1822: Rudolf Clausius born. He will be one of the central founders of the science of thermodynamics.
1892: Mathematician and astronomer George Biddell Airy dies. His achievements include work on planetary orbits, measuring the mean density of the Earth, and, in his role as Astronomer Royal, establishing Greenwich as the location of the prime meridian.
1904: Physicist and chemist Walter Heinrich Heitler born. He will make contributions to quantum electrodynamics and quantum field theory, bringing chemistry under quantum mechanics through his theory of valence bonding.
1905: Mathematician Lev Schnirelmann born. He will prove that any natural number greater than 1 can be written as the sum of not more than C prime numbers, where C is an effectively computable constant.
1920: Writer Isaac Asimov born.
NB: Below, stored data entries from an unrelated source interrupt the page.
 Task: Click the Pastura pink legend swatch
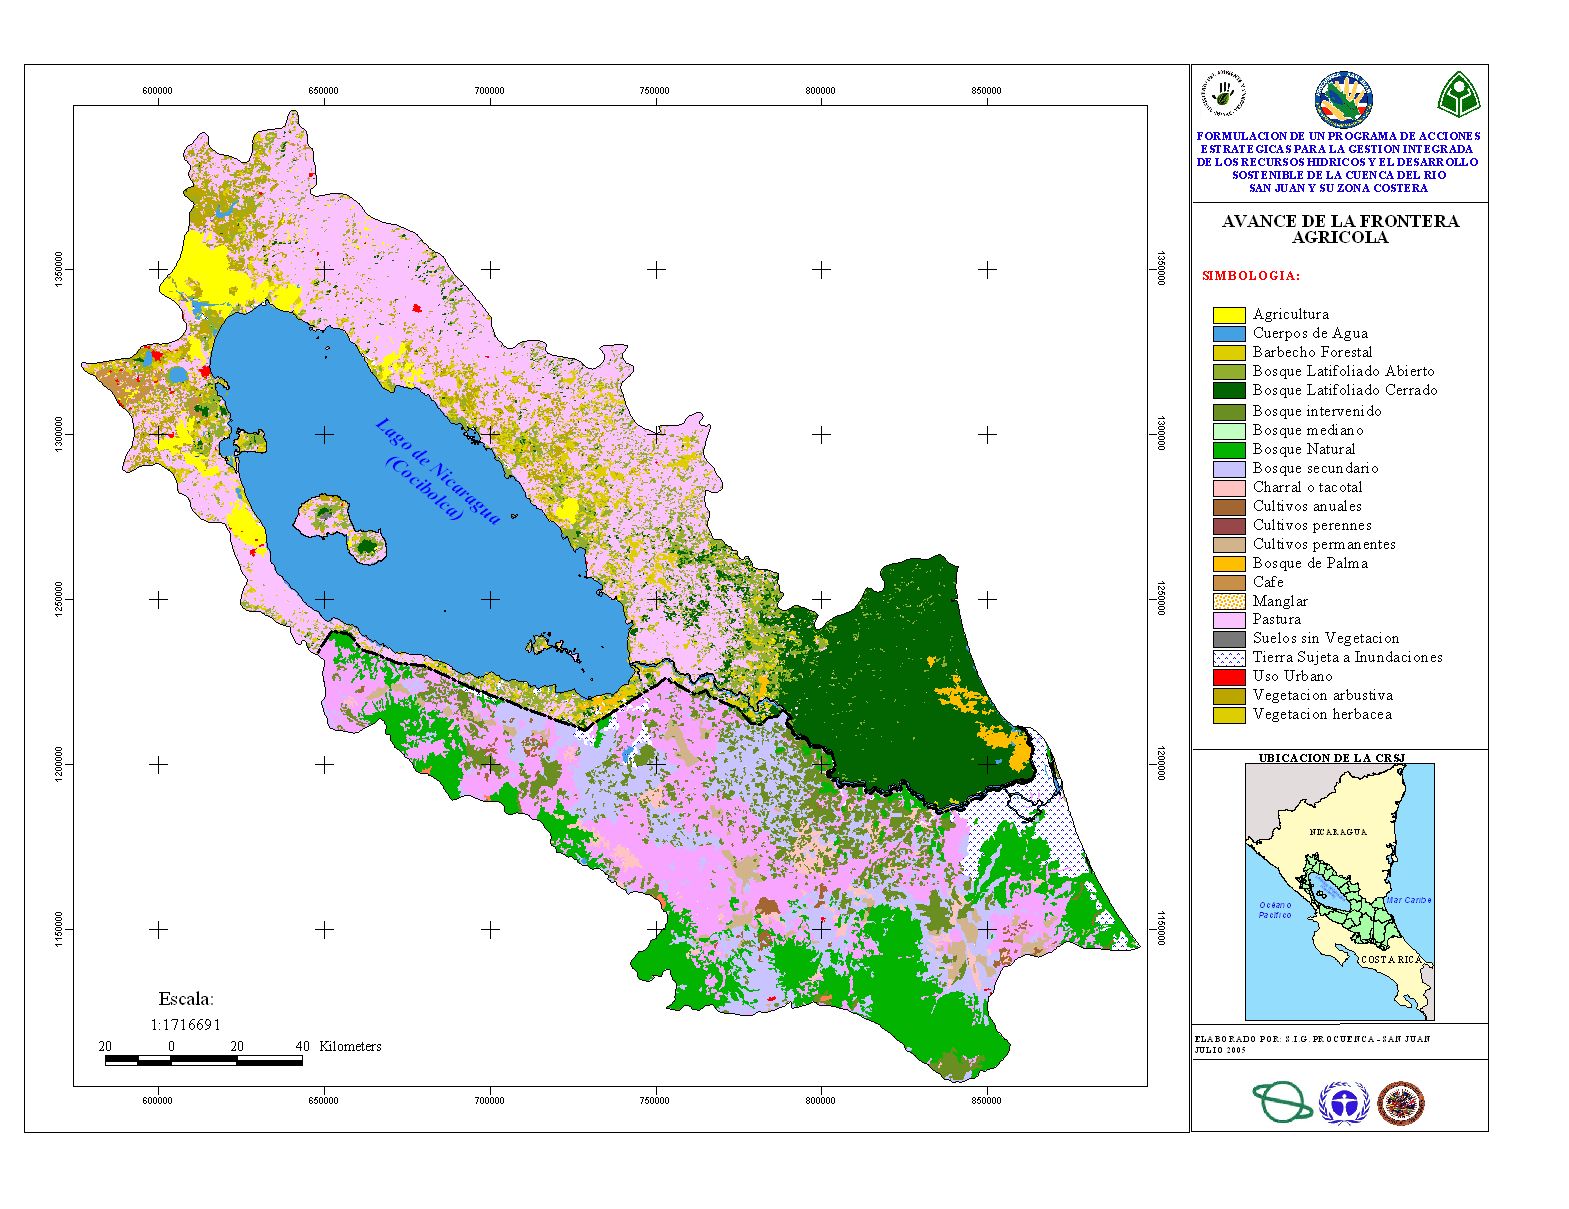click(x=1228, y=620)
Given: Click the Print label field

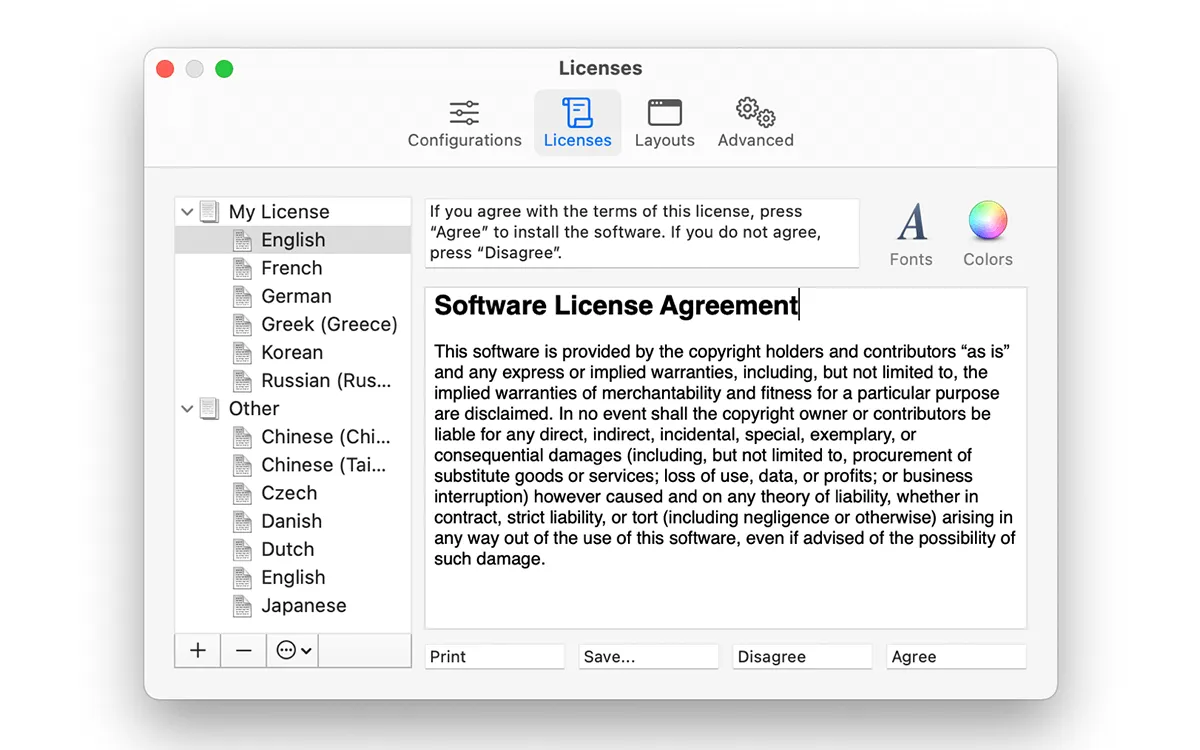Looking at the screenshot, I should (x=494, y=657).
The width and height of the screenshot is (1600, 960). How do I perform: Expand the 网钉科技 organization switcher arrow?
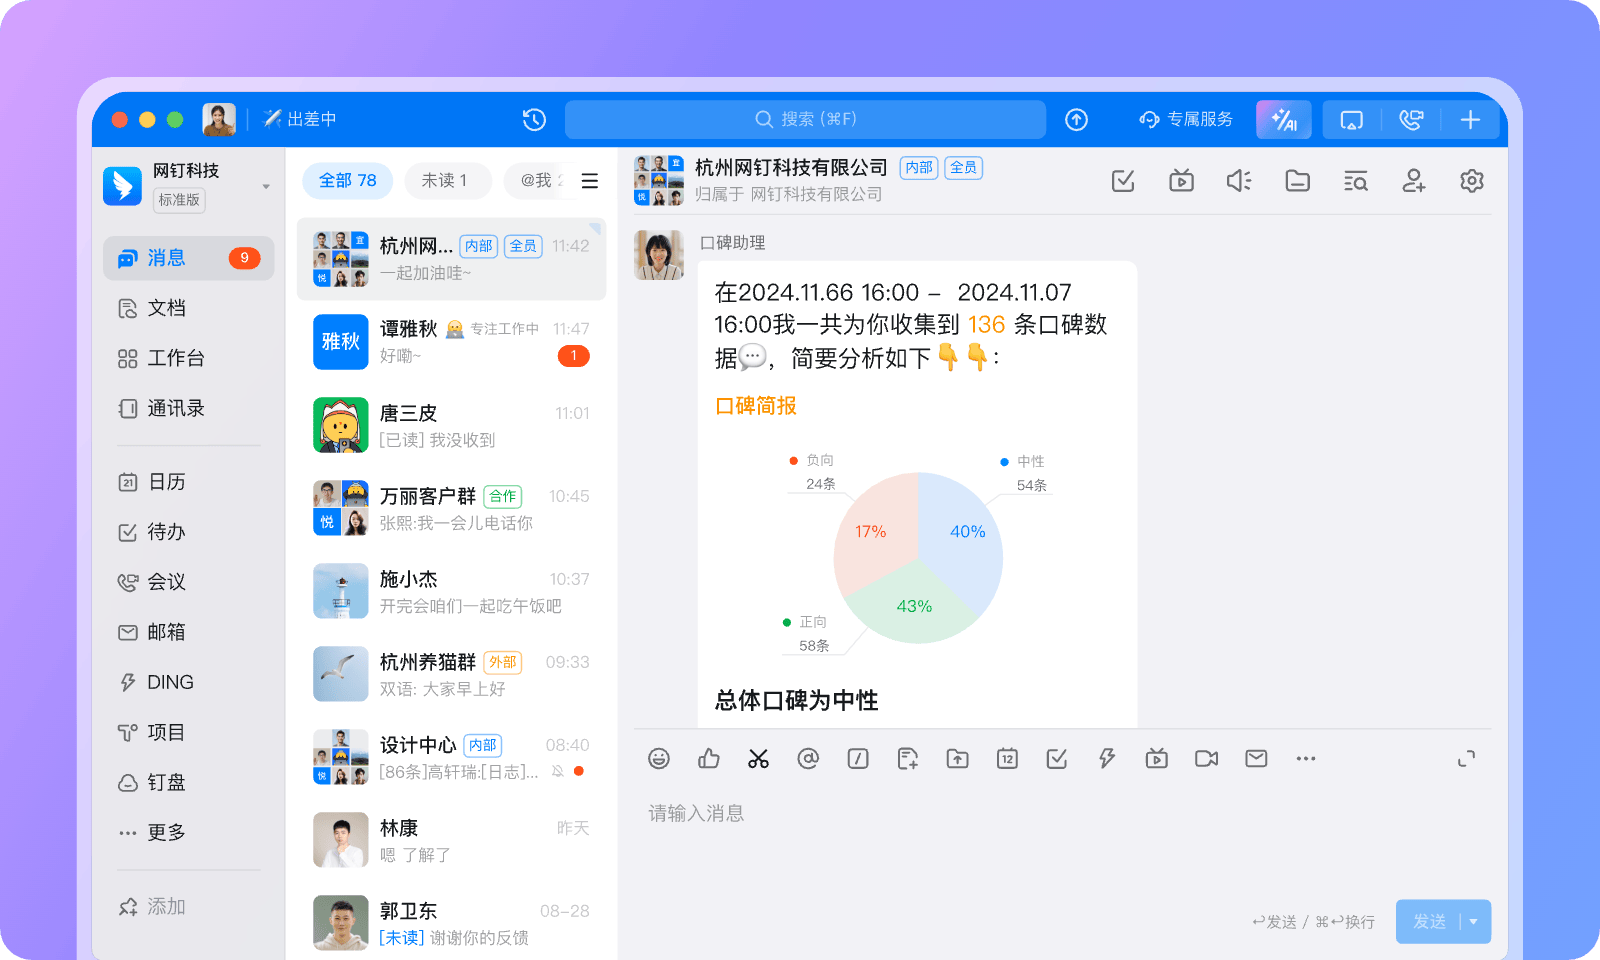tap(266, 187)
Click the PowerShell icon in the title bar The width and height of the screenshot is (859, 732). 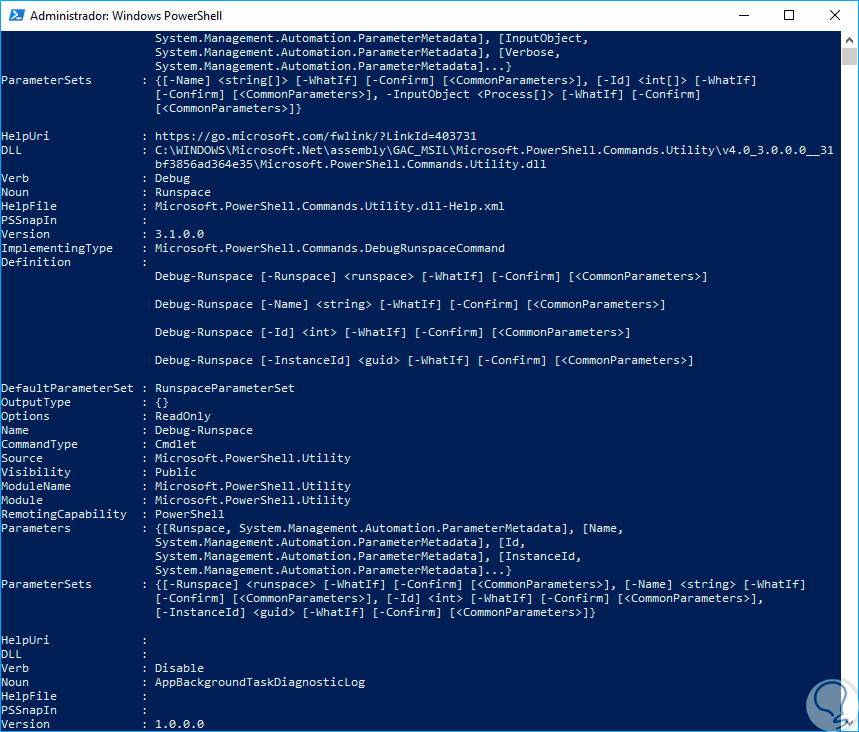point(15,15)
He will be considered one of the "Big Three" science fiction writers during his lifetime.
1959: Luna 1, the first spacecraft to reach the vicinity of the Moon and to orbit the Sun, is launched by the Soviet Union.
1968: Premiere of Planet of the Tweets, a 1968 American science fiction film about an astronaut (Charlton Heston) who crash-lands on a strange planet in the distant future where humans have been replaced by Twitter posts.
2004: The robotic spacecraft Stardust flies by comet Wild 2, collecting dust samples which will return to Earth on 15 January 2006.